■ Records for the task:
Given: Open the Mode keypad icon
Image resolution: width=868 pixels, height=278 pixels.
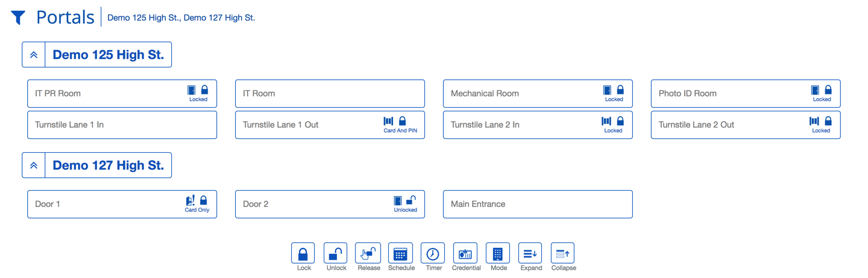Looking at the screenshot, I should click(498, 253).
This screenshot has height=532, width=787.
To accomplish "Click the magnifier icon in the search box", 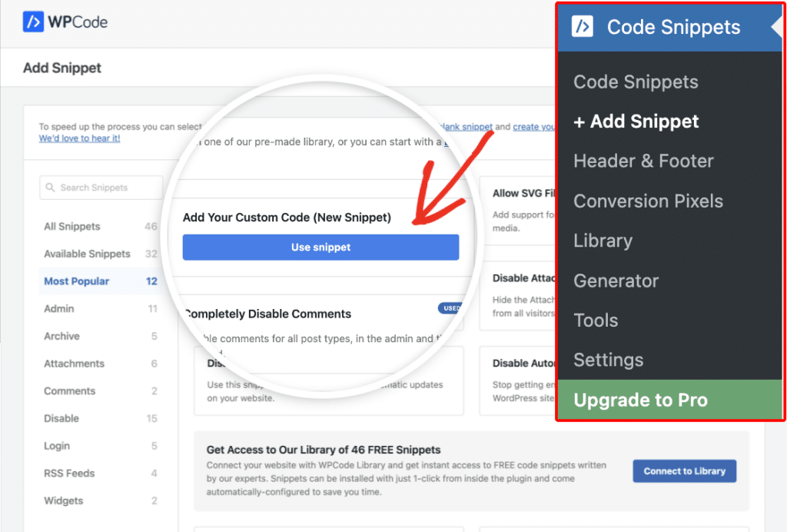I will click(x=51, y=187).
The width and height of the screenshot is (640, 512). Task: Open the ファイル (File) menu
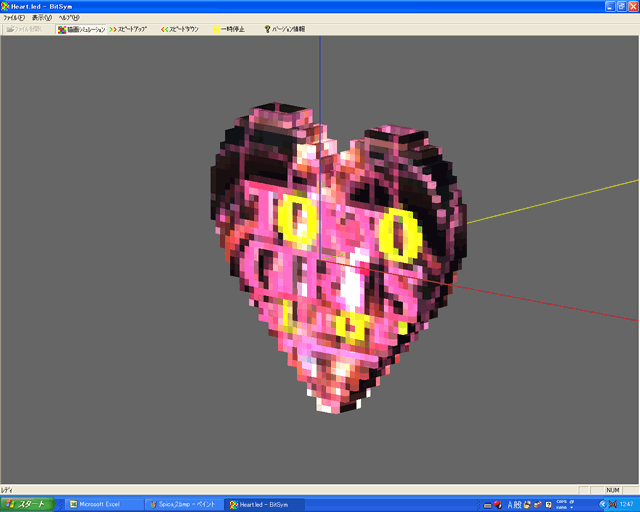coord(14,18)
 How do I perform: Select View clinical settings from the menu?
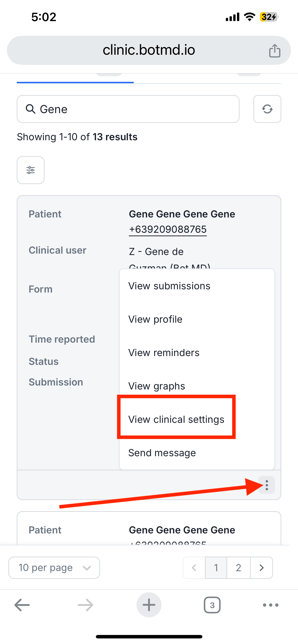coord(176,419)
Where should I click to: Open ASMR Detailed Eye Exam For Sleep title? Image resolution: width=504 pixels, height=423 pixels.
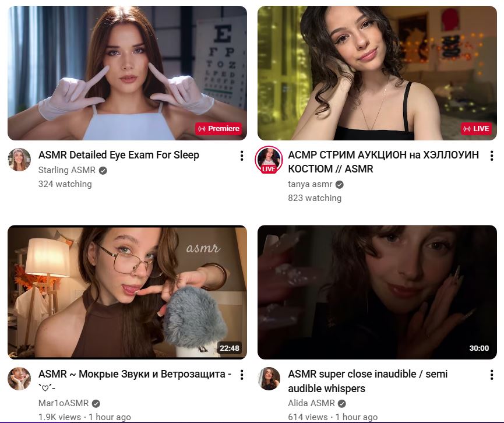(x=119, y=155)
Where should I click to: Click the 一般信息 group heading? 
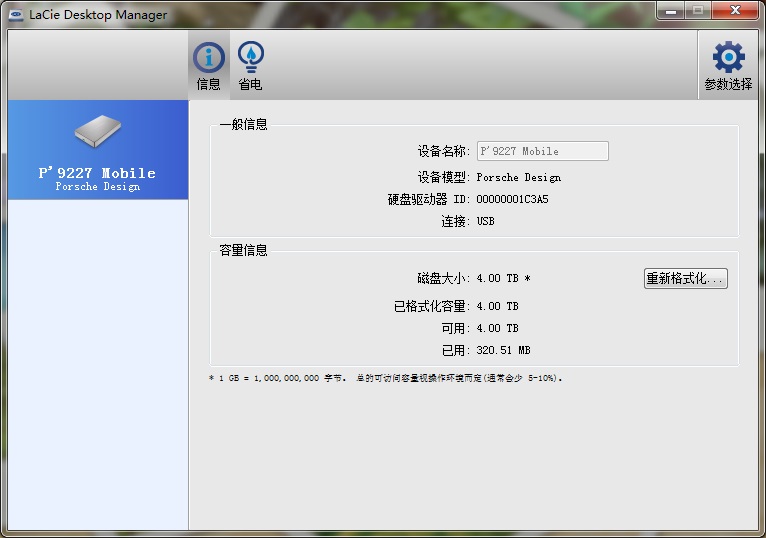pyautogui.click(x=243, y=125)
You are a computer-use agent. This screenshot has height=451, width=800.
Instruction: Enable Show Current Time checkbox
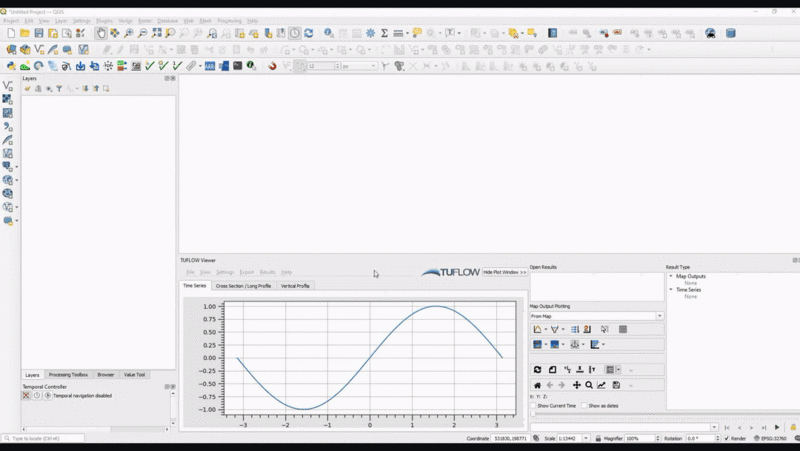pyautogui.click(x=533, y=406)
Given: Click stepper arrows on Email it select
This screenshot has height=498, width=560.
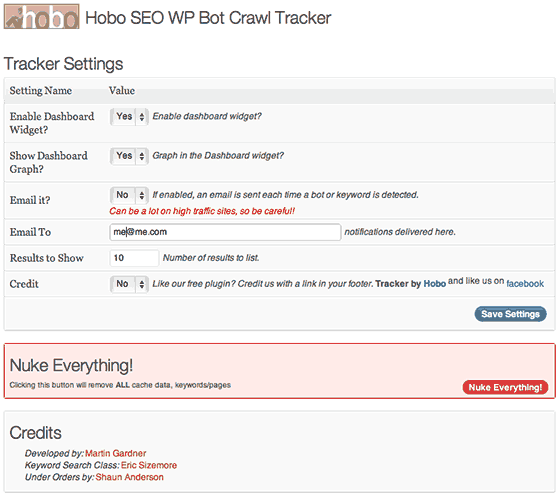Looking at the screenshot, I should coord(142,195).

■ Exercise directions:
Find the lines that mention "Given" in the entries and show them.

■ The answer:
Given: Open the Mode keypad icon
Given: Click stepper arrows on Email it select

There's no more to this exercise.